WEEKEND TABLOID & BLOG BS:
• 38-year-old movie star Owen Wilson has been discharged from hospital a week after an apparent suicide attempt, but is reportedly still being watched 24/7 in his Santa Monica CA home.
– ContactMusic.com
• Perhaps Owen Wilson’s real problem was to get involved with singer Sheryl Crow? She & Wilson dated at the millennium and now, 7 years later, his life is in disarray. Join the club, dude! Another of Crow’s ex-boyfriend’s, Kevin Gilbert, died from autoerotic asphyxiation. And how about her long-time bf Lance Armstrong? Testicular cancer! Another ex-, Kid Rock, has Paris Hilton sniffing around him now … eww, bad vibe! Crow had a 1994 hit called “Leaving Las Vegas” based on a book by John O’Brien … who committed suicide soon after its release. And Crow was a back-up singer for Michael Jackson … who’s about 8 bajillion in debt and sporting his 57th nose. Need we say more?
– PopBitch.com
• Heath Ledger & Michelle Williams have split up. The acting duo met on the set of the Oscar-winning movie “Brokeback Mountain” in 2004, and apparently quietly separated amicably LAST MONTH after 3 years together. (Just long enough to have a child permanently scarred with the name ‘Matilda’).
– “Us Weekly”
• Show biz ‘insiders’ are claiming that Jennifer Lopez is about to announce that she’s pregnant … with twins.
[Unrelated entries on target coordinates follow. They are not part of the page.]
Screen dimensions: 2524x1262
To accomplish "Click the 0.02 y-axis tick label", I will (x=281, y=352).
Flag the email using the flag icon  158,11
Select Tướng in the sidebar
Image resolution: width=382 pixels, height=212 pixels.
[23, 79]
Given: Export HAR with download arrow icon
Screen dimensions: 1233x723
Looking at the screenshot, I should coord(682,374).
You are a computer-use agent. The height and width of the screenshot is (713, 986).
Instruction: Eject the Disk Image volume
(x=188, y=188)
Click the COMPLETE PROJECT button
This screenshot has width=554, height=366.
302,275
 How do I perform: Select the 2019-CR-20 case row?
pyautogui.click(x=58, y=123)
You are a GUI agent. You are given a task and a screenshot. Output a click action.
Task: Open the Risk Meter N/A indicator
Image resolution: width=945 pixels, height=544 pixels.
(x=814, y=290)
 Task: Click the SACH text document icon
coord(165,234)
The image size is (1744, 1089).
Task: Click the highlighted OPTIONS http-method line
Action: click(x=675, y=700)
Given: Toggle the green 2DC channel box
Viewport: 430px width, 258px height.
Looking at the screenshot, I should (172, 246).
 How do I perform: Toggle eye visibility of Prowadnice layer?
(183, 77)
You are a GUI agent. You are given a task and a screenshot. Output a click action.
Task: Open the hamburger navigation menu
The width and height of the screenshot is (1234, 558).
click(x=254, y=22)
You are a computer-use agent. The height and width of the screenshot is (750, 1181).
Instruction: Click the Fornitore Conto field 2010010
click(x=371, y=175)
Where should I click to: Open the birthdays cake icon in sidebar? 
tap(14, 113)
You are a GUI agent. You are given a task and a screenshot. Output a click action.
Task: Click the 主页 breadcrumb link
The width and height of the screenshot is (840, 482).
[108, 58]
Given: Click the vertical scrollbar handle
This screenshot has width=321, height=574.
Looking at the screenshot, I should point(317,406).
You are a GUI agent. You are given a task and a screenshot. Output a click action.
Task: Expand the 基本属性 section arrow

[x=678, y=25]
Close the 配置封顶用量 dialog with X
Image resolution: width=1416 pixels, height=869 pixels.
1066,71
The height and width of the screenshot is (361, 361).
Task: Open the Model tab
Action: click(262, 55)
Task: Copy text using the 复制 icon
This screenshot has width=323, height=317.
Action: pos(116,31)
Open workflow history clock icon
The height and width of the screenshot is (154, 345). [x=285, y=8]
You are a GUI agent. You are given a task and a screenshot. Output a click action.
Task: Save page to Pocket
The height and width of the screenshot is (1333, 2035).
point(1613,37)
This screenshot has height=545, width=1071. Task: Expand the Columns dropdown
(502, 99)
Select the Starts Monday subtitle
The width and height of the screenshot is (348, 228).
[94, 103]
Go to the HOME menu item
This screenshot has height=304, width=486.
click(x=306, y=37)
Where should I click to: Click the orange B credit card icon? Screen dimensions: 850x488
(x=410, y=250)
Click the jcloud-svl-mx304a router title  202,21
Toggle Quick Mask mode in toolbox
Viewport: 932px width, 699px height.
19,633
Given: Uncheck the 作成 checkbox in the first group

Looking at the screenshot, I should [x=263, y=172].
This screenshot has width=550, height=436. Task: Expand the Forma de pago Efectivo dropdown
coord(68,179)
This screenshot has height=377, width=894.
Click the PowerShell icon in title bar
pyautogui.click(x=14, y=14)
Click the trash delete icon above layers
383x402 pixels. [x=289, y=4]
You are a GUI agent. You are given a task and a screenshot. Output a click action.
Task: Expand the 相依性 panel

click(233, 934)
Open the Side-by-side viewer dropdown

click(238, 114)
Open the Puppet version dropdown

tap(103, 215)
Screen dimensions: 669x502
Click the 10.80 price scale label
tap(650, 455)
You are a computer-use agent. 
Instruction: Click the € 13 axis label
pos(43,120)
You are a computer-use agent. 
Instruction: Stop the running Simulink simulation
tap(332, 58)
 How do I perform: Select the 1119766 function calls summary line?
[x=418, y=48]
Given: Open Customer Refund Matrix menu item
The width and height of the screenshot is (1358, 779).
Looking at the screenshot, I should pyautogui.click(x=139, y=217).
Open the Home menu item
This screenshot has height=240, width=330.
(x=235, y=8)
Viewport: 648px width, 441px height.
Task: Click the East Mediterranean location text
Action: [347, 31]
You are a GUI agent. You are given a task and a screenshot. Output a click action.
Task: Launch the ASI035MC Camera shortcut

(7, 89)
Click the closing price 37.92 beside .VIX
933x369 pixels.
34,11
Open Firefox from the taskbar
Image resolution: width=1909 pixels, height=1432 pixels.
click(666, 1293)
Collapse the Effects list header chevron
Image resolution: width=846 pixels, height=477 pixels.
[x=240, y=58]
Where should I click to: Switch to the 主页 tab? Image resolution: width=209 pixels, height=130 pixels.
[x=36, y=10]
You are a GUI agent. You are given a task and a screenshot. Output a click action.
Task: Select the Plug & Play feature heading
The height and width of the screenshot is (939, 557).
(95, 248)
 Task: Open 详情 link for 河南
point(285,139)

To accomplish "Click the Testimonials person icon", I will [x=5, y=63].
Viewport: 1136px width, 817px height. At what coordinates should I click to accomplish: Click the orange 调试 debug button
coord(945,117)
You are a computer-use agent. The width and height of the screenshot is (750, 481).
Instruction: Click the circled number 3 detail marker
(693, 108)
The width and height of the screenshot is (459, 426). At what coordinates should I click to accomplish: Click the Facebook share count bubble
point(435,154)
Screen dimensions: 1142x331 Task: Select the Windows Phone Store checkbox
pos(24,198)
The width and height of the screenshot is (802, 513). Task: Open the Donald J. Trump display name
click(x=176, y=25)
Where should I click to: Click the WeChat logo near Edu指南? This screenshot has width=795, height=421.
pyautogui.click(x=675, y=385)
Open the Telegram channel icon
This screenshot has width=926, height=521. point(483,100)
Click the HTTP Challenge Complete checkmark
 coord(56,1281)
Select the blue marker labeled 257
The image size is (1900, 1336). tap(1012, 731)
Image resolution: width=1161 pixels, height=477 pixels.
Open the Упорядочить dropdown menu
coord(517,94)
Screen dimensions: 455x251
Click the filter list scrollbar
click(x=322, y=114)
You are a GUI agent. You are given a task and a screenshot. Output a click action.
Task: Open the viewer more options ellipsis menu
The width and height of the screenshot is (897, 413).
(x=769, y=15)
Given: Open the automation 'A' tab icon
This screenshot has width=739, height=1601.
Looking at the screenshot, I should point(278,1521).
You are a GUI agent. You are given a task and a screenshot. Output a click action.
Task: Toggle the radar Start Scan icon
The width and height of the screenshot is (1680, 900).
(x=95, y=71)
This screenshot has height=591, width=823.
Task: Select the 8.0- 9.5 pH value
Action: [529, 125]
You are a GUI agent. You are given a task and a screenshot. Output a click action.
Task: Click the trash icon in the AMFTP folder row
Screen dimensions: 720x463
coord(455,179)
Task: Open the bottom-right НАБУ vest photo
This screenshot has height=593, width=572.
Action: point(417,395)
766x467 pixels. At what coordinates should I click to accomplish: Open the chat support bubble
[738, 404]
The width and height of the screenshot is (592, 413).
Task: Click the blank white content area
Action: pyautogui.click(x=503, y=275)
Funny thing is, she looked hella skinny in her latest video, “Do It Well”, that was shot in LA just a week ago. (Wow, the things they can do with makeup these days!)
– HollyScoop.com
• NBC-TV has decided NOT to renew its contract with Apple to sell downloads of its TV shows on iTunes after the 2 companies were unable to reach an agreement on pricing. The current 2-year deal ends in DECEMBER. (Then you’ll have to watch “The Office” the old fashioned way … on TV.)
– “New York Times”
• Kevin Federline wants his former missus, Britney Spears, to shell out for his legal bills. Why? According to his attorney, K-Fed has ‘no net income’ after expenses. And since Spears rakes in an average of $738,000 monthly, she’s ‘clearly the monied party’ and should therefore cover $50,000 of her ex-‘s litigation expenses. What’s forcing the issue – Federline’s $20,000-a-month spousal support ends in NOVEMBER.
– HollywoodRag.com
• Interviewed at the “Venice Film Festival” YESTERDAY, Brad Pitt admitted he & Angelina Jolie are ready for another child. He didn’t specify whether #5 would be adopted or biological. (Do yourself a favor, dude. Go ‘green’!)
– “eTalk Daily”
• 28-year-old Usher wed 37-year-old gf Tameka Foster in a large, glitzy ceremony SATURDAY after exchanging vows in a secret civil ceremony AUGUST 3rd. About 200 attended the reception, held in a 16th-century-style French chateau outside Atlanta GA. The 5-tiered white-chocolate-covered wedding cake was created by the same bakery that did actress Eva Longoria’s earlier THIS SUMMER. Usher called off the original wedding, scheduled for JULY 28th, amid reports Foster had checked into hospital due to problems with her pregnancy.
– “People”
TODAY’S SHOW BIZ SKED:
• “Blonde Ambition: The Untold Story Behind Anna Nicole Smith’s Death” – Journalist Rita Cosby’s new book hits shelves, which reportedly claims that Anna Nicole’s baby daddy Larry Birkhead & her attorney Howard K Stern struck a deal to share her fortune and were also … gay lovers. Birkhead is threatening to sue if either accusation actually shows up in the book.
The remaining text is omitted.